The commissioner, now in his 11th year in the post, said the crews now are better prepared for what amounts to an intense, lengthy operation with myriad moving parts.
"The highway operations have been well supported" with regular replacement of trucks and equipment on a timely basis, he said. "When I first came in as commissioner, we has some very strong needs."
A significant aspect of snow removal operations is declaration of a snow emergency, which Collingwood announces in coordination with the mayor. And the part the public likely is most aware of -- or in some cases unaware -- is the extended ban on parking so that streets can be cleared.
"We did have to have cars towed," Collingwood said, adding that towing is not always necessary in a storm, depending on the circumstances, and the process "gets smoother and smoother with each storm."
According to Pittsfield Police Capt. John Mullin, 12 vehicles were towed during the storm. The costs for the owners, set by the state Department of Public Utilities, are $90 for the tow, $35 per day for storage, plus a $5.94 fuel surcharge, he said.
During storms, the city will hire a police officer to work with crews in areas where vehicles are inhibiting the plowing effort, Collingwood said. He said the focus is on narrow streets or sections where plowing is difficult. That’s where the tow trucks are most likely to be seen.
The commissioner said he hopes to use the city’s Code Red messaging system during the next storm to notify residents of a snow emergency and parking restrictions, and also to target certain areas of the city where the problem is most acute.

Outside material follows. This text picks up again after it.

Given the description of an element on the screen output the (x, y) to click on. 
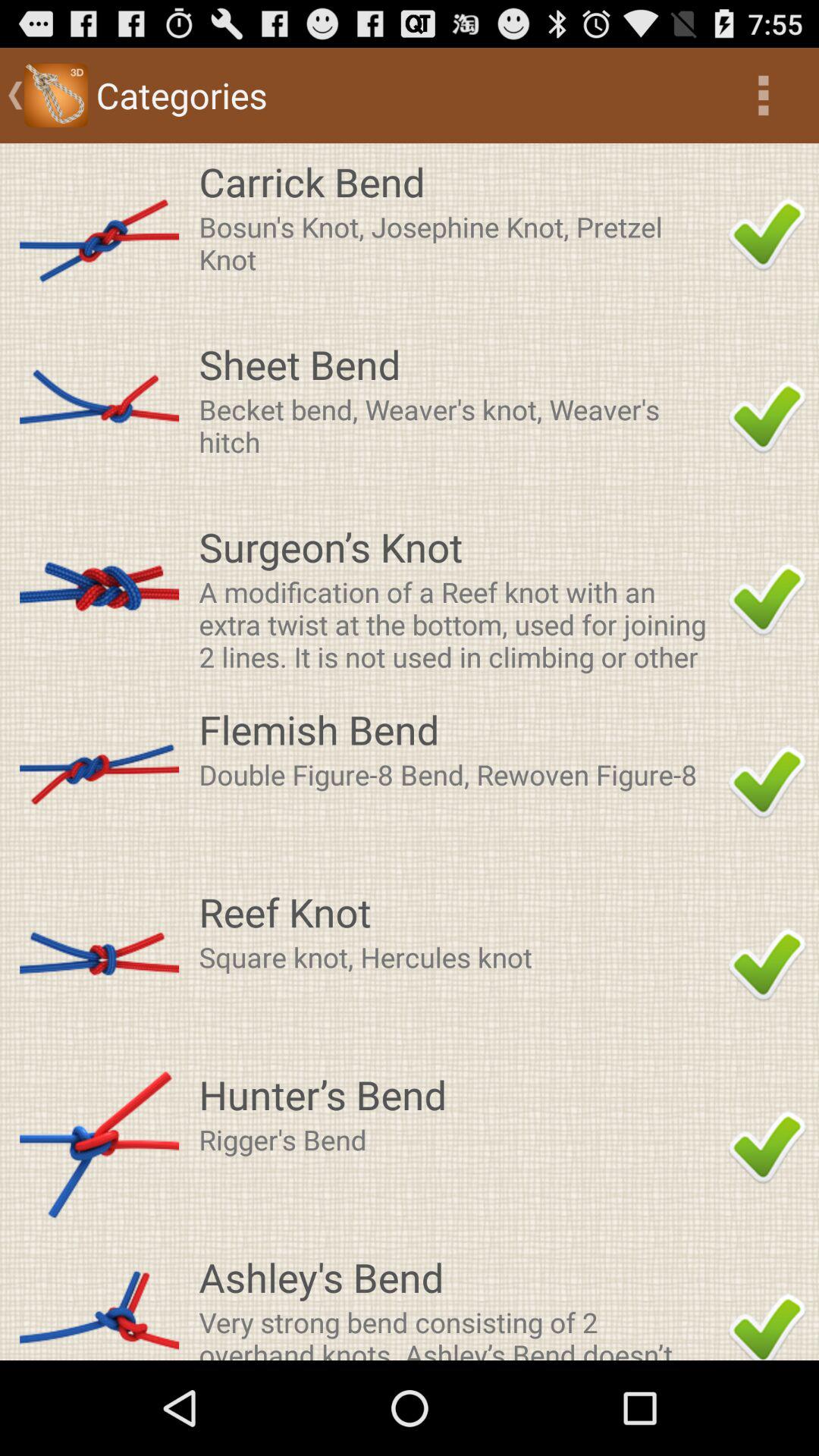
select the flemish bend app (459, 728)
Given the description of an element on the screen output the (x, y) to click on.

Collingwood said the planning for storms by highway Superintendent Peter Bruno and three highway managers includes training new department workers in plowing or related tasks and training employees from other departments who might be called in during a storm emergency.
Bruno can bring in workers from the water, parks, maintenance, wastewater treatment or other departments, and they might plow or perform support tasks, such as dispatching.
There were 28 private plow contractors for this storm, Collingwood said, and the city is hoping to add two more for future storms.
In addition, city workers operate six large plow trucks and smaller vehicles and have a couple of older vehicles as back-up. Crews work a 12-hour shift, he said, and the operation continues around the clock until the cleanup is completed.
One reason for the significant average cost per storm, he said, is the need to pay workers overtime -- including even higher pay during a holiday -- and the cost of materials like salt and sand and equipment replacement and repairs.
"Plowing is just very tough on equipment," Collingwood said.
The highway managers, Bruno and Collingwood keep track of progress on city streets through monitoring by the managers and through GPS devices in trucks that pinpoint current location and show where a plow has been.
There are many problems that can arise, Collingwood said, such as a new city plow driver or contractor who doesn’t realize a street continues in a certain direction or where a private street begins.
"Usually, problems come down to the driver hasn’t been there before," he said. "But we hear about it because we get the calls."